- _The task_: Write the next part of the essay on making sense of trying times and finding comfort in sports, starting after its last sentence.

- _Excerpt provided_:

·····

How do we make sense of things in these trying times? Dialogues on racism so often devolved into monologues where blame is exchanged between white-America and hip-hop culture. Serious discussions on foreign policy so often end up as patriotic, xenophobic diatribes, or unrealistic and naive exclamations for peace. The fallouts from tragedies like that at Virginia Tech usually provide an assortment of contentious debates about gun control, safety, and what preventative measures could have been taken.
It seems this is exactly the process we humans go through in trying to make sense of our world.
We fight whilst we gain understanding. It can be difficult, given the contentious nature of these debates. But consider the alternative, for a moment: we do nothing in response to racism and sexism, we aren’t concerned with the state of our troops and our presence in the world, and we don’t concern ourselves with the safety of our community. The alternative is irredeemably worse than our natural, tumultuous process of understanding. It may not always be pretty, it may not always be immediately fruitful, but it’s a necessary process. We have to ask questions, debate, be angry; we have to grieve.
Yet sometimes our world is too daunting. Every so often we need to take a step back or a step away from the harsh realities of everyday life. Enter: sports. Amidst the ugliness of our world, there’s something comforting to be found in the resiliency and constancy of sports.

·····

- _Information shown_:
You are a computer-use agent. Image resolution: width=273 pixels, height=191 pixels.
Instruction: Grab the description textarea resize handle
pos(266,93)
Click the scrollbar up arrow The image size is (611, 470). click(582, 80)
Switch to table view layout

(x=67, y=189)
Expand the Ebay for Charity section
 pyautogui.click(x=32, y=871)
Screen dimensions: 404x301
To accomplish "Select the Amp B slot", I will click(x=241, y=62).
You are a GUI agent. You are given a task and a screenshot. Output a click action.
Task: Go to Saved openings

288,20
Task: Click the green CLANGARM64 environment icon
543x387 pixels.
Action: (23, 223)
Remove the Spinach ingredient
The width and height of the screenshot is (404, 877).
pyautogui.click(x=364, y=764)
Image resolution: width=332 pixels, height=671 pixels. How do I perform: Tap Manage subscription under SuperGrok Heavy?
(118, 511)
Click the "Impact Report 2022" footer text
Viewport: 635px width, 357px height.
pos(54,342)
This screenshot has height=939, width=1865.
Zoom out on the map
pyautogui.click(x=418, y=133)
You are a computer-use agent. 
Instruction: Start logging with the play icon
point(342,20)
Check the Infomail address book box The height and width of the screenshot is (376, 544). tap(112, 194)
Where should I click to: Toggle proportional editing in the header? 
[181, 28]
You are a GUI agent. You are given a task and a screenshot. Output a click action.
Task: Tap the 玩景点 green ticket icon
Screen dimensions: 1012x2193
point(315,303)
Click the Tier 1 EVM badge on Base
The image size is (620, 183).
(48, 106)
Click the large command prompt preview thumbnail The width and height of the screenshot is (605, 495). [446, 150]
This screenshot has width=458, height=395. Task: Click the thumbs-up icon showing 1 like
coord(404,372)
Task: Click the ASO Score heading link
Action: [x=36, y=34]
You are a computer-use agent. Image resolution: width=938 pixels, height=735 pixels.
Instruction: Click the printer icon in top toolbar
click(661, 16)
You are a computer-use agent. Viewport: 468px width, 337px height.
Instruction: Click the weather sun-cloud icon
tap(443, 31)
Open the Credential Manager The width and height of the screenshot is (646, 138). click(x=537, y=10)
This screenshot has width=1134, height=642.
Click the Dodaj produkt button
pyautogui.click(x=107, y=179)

·····

- _Final answer_:
Many in need of some therapy, some means of numbing the pain, look to sports. One needs look no further than to the infertile dirt fields of war-torn villages where children muster up enough childlike humanity to break a smile as they kick a makeshift ball back and forth in what stands as their own version of the World Cup.
Inner-city blacktops provide a rallying point for troubled (and seemingly forgotten) youth who wish to get away from it all and just play ball for a few hours. A long day at work leads a businessman to unleash his stress on a racquetball (which is of course made more triumphant by his short-shorts and athletic goggles).
I’m not simplistic enough to claim that all we need right now is a pickup game of basketball to fix the world’s problems. I do feel, however, there is something to be said for the power of short-term escapism. Sports can provide us with an hour of fun in a day that’s filled with many challenging and unhappy hours that drag on too long.
More importantly, sports can allow us to suspend our vitriol towards Imus or Snoop Dogg or Dick Cheney or Virginia gun laws, if only for a little bit. Let me make it clear that we should still be upset and involved and asking questions, but not at the expense of losing track of what’s really important: we have to stick together. It’s not typically anger or blame that brings one or many to a workable solution. Let’s remember that as we move forth, and for goodness sake, if you have time, go whoop your best friend in a game of hoops.